Et vous, qu’avez-vous fait pour le réveillon de la Saint-Sylvestre ? Nous, nous étions en Argentine ! Car Maria de Buenos Aires d’Astor Piazzolla était l’invitée de l’opéra de Rennes.
C’est à l’opéra de Rennes que nous avons vécu les dernières heures de 2019. Nous avons répondu à l’invitation de Mathieu Rietzler, maître des lieux, qui nous conviait à un voyage au pays de la poésie et du Tango.
Le lien entre Astor Piazolla, maître unanimement reconnu du Tango, et le mot opéra, n’apparaissait pas comme une évidence, le musicien qualifiait lui-même cette unique incursion dans l’univers du lyrique de «operita», diminutif pas forcément synonyme de beaucoup d’estime. Pourtant le livret très abouti du poète et journaliste Horacio Ferrer va offrir à cette œuvre une véritable charpente et permettre de bâtir autour une musique puissamment évocatrice. En plus de la musique, «Maria de Buenos Aires» fut l’occasion pour le ballet de l’opéra national du Rhin, de faire une démonstration tout à fait remarquable de son savoir-faire et de son talent. Si vous ajoutez à cela un orchestre symphonique de Bretagne, en effectif réduit, mais plein d’allant, vous comprendrez que nous avons passé une nuit de la Saint-Sylvestre plus que réjouissante.
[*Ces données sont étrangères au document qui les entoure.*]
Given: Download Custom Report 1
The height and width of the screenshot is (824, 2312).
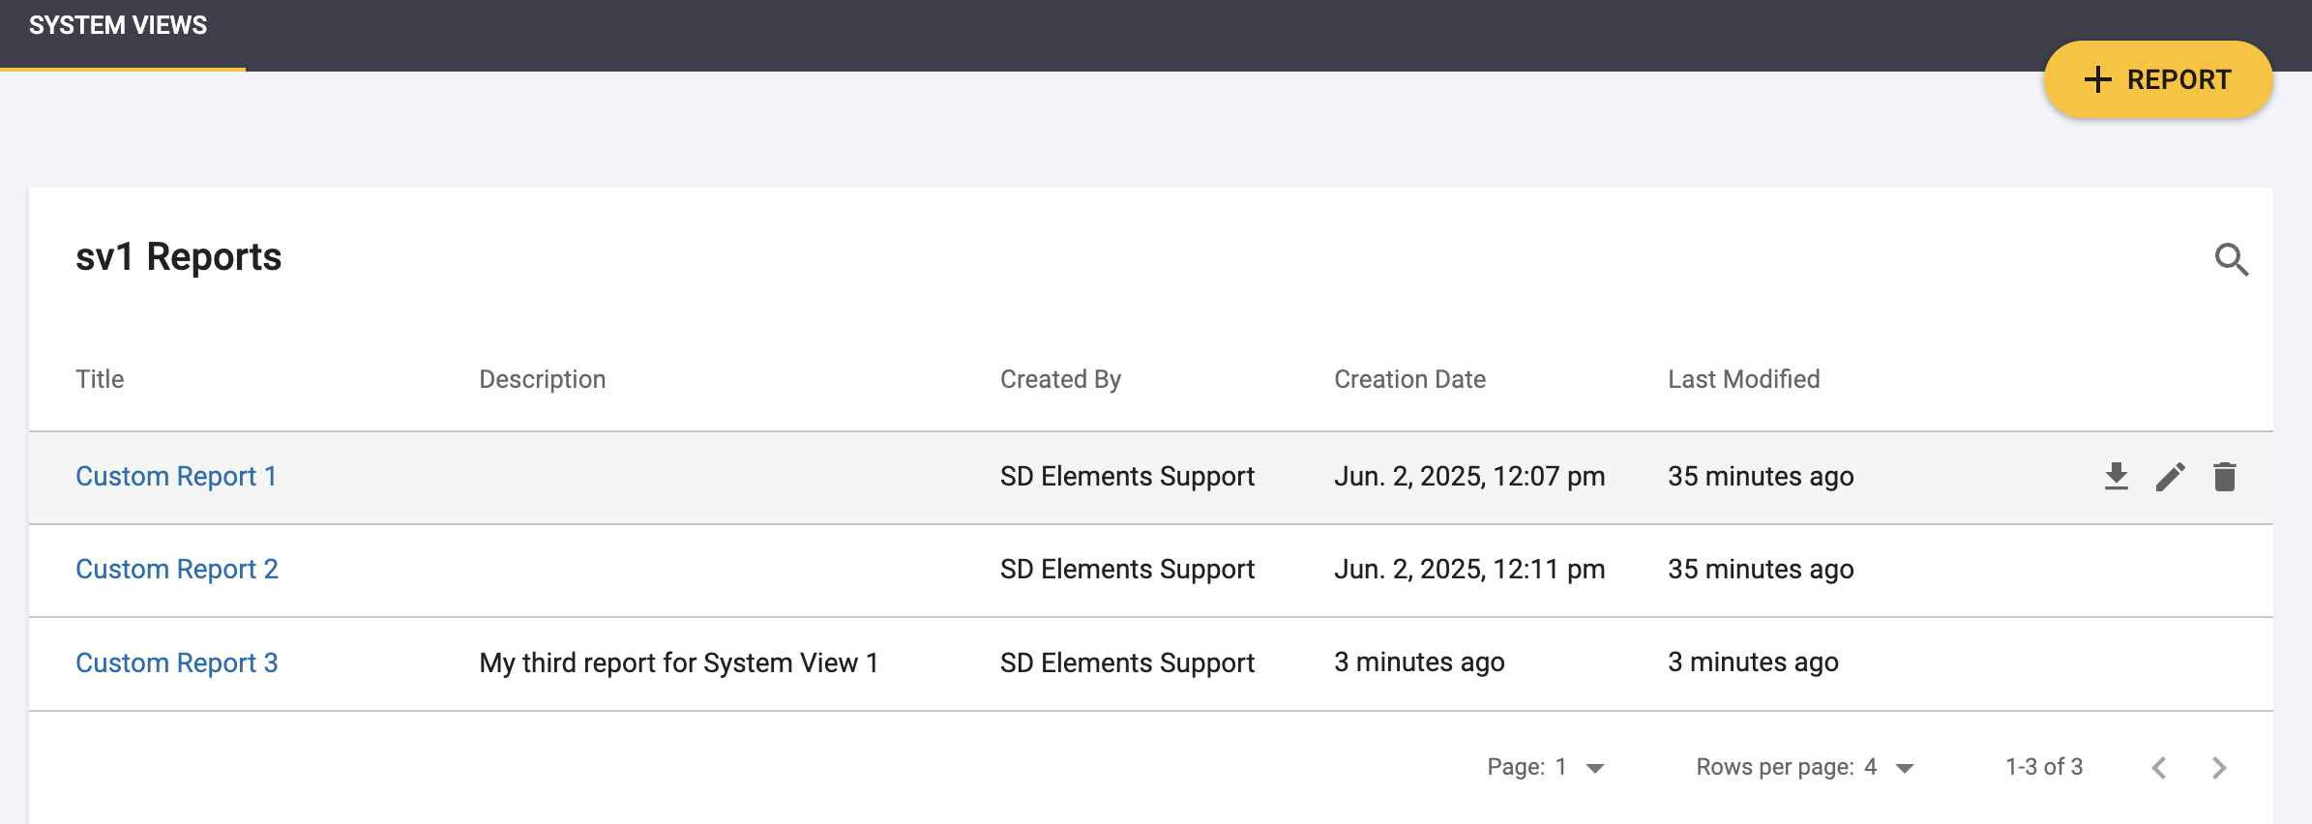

Dès le début de la représentation, Mathias Tripodi, le chorégraphe, monte sur scène de façon judicieuse pour nous remettre quelques clés de lecture de l’œuvre, elles s’avéreront particulièrement utiles. Premier élément, Piazzolla ne tombe pas dans les archétypes du tango, s’il est présent, il est surtout évoqué, il est une toile de fond. On comprend bien vite d’ailleurs que Maria n’est pas vraiment un être de chair, mais une sorte de synthèse entre la ville de Buenos Aires, le tango lui-même et tout un ensemble de femmes réelles et symboliques à la fois.
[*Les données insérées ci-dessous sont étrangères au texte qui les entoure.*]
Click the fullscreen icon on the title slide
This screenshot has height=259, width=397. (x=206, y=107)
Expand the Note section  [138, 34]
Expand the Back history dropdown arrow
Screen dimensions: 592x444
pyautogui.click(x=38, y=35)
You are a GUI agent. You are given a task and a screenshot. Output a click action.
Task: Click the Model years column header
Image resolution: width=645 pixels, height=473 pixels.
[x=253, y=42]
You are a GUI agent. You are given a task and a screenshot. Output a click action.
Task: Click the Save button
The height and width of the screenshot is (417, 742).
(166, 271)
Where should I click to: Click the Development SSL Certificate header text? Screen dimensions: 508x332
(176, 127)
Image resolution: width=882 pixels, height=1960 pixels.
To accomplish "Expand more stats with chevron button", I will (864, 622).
Dans Maria, il y a la prostituée des bas quartiers et ses souffrances, il y a la mère de famille, la danseuse lascive des Milongas, tout un ensemble d’incarnations, au sens plein du terme, dont la palette s’étend du putride à l’idéal. Les danseurs traduisent parfaitement ce ressenti, et le couple de tango n’apparaît que très brièvement et pour quelques pas à peine esquissés. On est très loin des outrances de certains concours de danse de salon où le tango pastiché à l’extrême ne retrouve pas ses racines populaires et se transforme en caricature. Seconde mise en garde, Mathias Tripodi nous invite à ne pas trop nous focaliser sur les textes traduits qui sont diffusés sur de nombreux écrans partout dans l’opéra. C’est un sage conseil.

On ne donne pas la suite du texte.